The learning module 406 computes one or more similarity measures for each related ad link category. A similarity measure provides a measure of how “close” or “distant” in similarity two vertical identifiers are, where the pair of vertical identifiers corresponds to two related ad link categories. If vertical identifiers are determined for the web page concepts, similarity measures can also be computed between a vertical identifier associated with a related ad link category and a vertical identifier associated with one of the web page concepts.
In some implementations, the similarity measure can be computed using statistics accumulated over a large set of documents (e.g., web pages). For example, the number of instances of a document evoking two vertical concepts can be determined. The number of instances can be used as a heuristic to measure the similarity between the two verticals. That is, the larger the number of instances, the more likely the two verticals are similar. Techniques for associating documents and co-occurring vertical concepts are described in U.S. Patent Publication No. 2006/0242013 A1, filed Oct. 26, 2006, for “Suggesting Targeting Information for Ads, Such as Websites and/or Categories of Websites for Example,” Attorney Docket No. GP-497-00-US, which published patent application is incorporated by reference herein in its entirety. The similarity measure is further discussed below.
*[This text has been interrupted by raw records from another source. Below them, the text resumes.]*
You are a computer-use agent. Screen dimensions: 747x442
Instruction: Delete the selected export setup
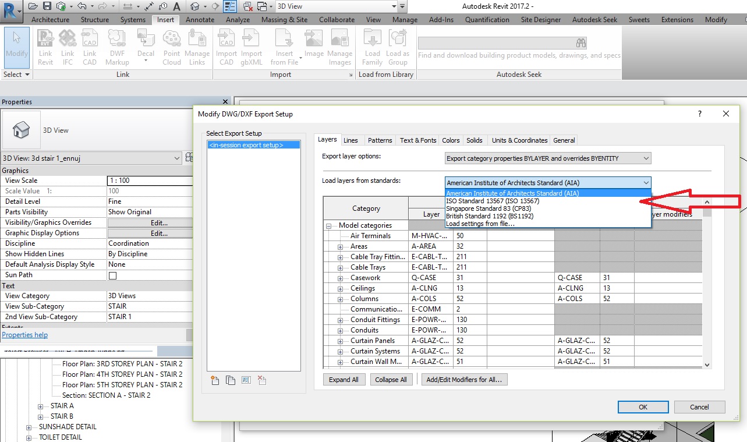tap(262, 380)
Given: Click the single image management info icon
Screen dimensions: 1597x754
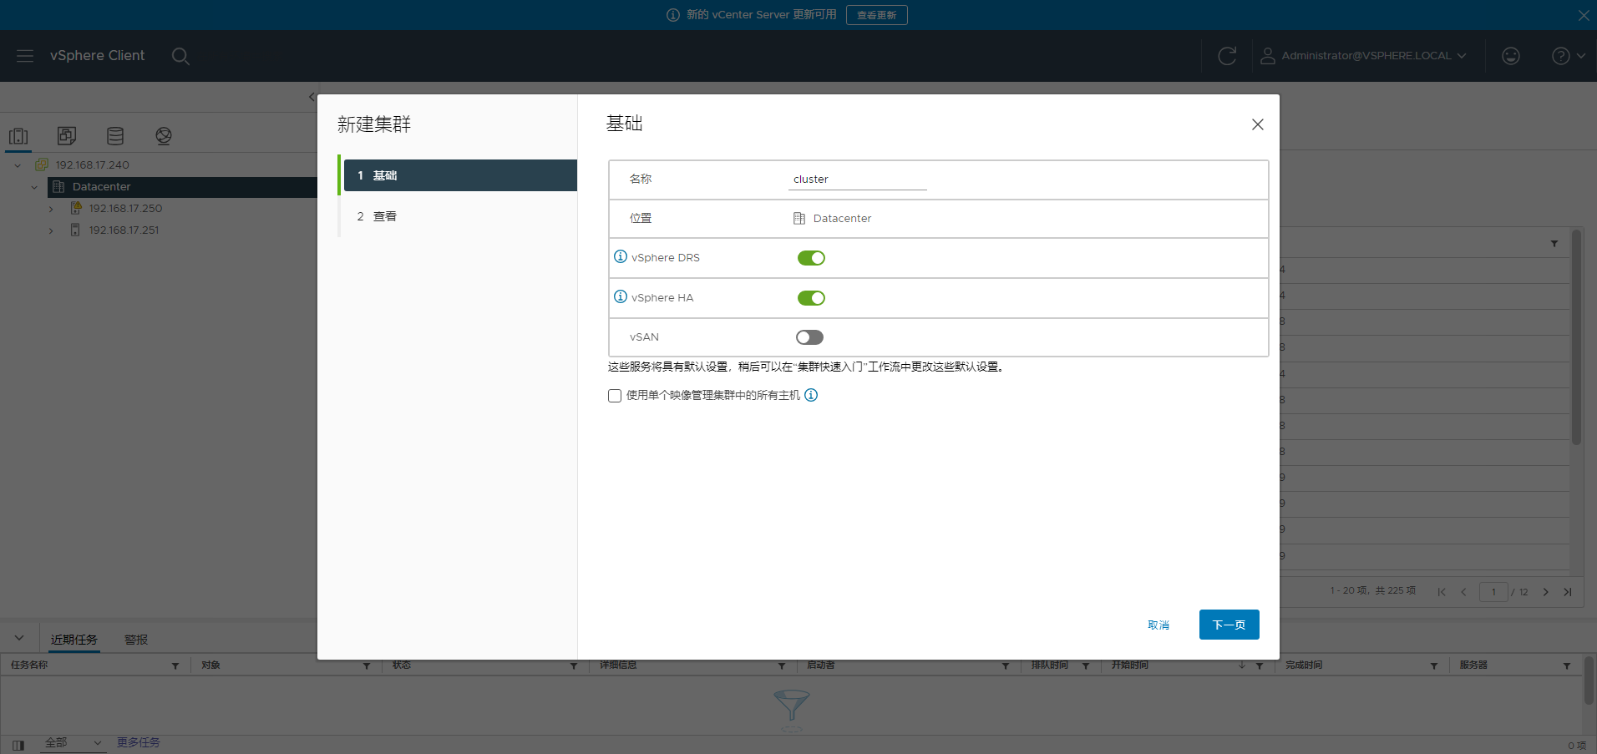Looking at the screenshot, I should (x=811, y=395).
The ad link server 402 receives from the learning module 406 one or more similarity measures for each related ad link category. In some implementations, the ad link server 402 also receives the vertical identifiers from the learning module 406. The ad link server 402 generates clustered or anti-clustered ad link categories based on the similarity measures of the candidate ad link categories. The clustered or anti-clustered ad link categories are organized into one or more related ad link units which can be provided by the system 108 to the content server to be combined with the requested content.
In some implementations, the ad link server 402 provides the functionality of the learning module 406, including generation or retrieval of the vertical identifiers and the similarity measures. In these implementations, the learning module 406 is not part of system 108.
The ad link server 402 receives requests for related ad link units. The related ad link unit request may include a number of related ad link units desired and the number of related ad link categories per related ad link unit. The number of related ad link units desired can be used to determine whether related ad link categories should be clustered or anti-clustered.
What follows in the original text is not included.